ACTION ITEM
Would you please output the lines of the data below from the one containing "Viewport: 848px width, 913px height." to the end, exactly and with nothing added?
>>
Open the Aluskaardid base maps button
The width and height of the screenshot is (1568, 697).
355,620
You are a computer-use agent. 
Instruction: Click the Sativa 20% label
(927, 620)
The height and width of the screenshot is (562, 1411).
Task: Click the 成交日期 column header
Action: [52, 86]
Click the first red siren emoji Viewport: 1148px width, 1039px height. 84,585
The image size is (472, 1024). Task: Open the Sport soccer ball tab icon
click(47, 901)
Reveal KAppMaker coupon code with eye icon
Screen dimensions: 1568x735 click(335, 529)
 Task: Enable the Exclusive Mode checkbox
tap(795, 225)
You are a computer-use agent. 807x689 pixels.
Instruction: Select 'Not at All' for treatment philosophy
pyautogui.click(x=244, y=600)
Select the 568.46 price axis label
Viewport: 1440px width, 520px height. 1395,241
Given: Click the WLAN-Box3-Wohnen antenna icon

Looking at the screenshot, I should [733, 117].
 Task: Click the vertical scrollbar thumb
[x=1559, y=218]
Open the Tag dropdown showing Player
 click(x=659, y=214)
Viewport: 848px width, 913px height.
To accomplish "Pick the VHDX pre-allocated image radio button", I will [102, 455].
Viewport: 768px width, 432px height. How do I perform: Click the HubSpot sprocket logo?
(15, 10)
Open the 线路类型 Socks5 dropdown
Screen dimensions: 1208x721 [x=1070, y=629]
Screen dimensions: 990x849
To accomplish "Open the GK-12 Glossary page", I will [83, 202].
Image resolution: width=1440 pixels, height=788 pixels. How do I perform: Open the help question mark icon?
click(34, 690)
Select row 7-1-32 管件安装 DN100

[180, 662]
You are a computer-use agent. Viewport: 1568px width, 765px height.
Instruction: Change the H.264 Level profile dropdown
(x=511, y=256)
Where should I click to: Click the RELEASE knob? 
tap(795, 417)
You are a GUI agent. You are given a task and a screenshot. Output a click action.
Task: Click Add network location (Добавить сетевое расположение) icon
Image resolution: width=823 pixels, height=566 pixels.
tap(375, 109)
<<
SOLUTION TO THIS PROBLEM
Viewport: 848px width, 913px height.
To accomplish "Pick the VHDX pre-allocated image radio button", I will [102, 455].
Viewport: 768px width, 432px height. How do I perform: Click the HubSpot sprocket logo?
(15, 10)
Open the 线路类型 Socks5 dropdown
Screen dimensions: 1208x721 [x=1070, y=629]
Screen dimensions: 990x849
To accomplish "Open the GK-12 Glossary page", I will [83, 202].
Image resolution: width=1440 pixels, height=788 pixels. How do I perform: Open the help question mark icon?
click(34, 690)
Select row 7-1-32 管件安装 DN100

[180, 662]
You are a computer-use agent. Viewport: 1568px width, 765px height.
Instruction: Change the H.264 Level profile dropdown
(x=511, y=256)
Where should I click to: Click the RELEASE knob? 
tap(795, 417)
You are a GUI agent. You are given a task and a screenshot. Output a click action.
Task: Click Add network location (Добавить сетевое расположение) icon
Image resolution: width=823 pixels, height=566 pixels.
tap(375, 109)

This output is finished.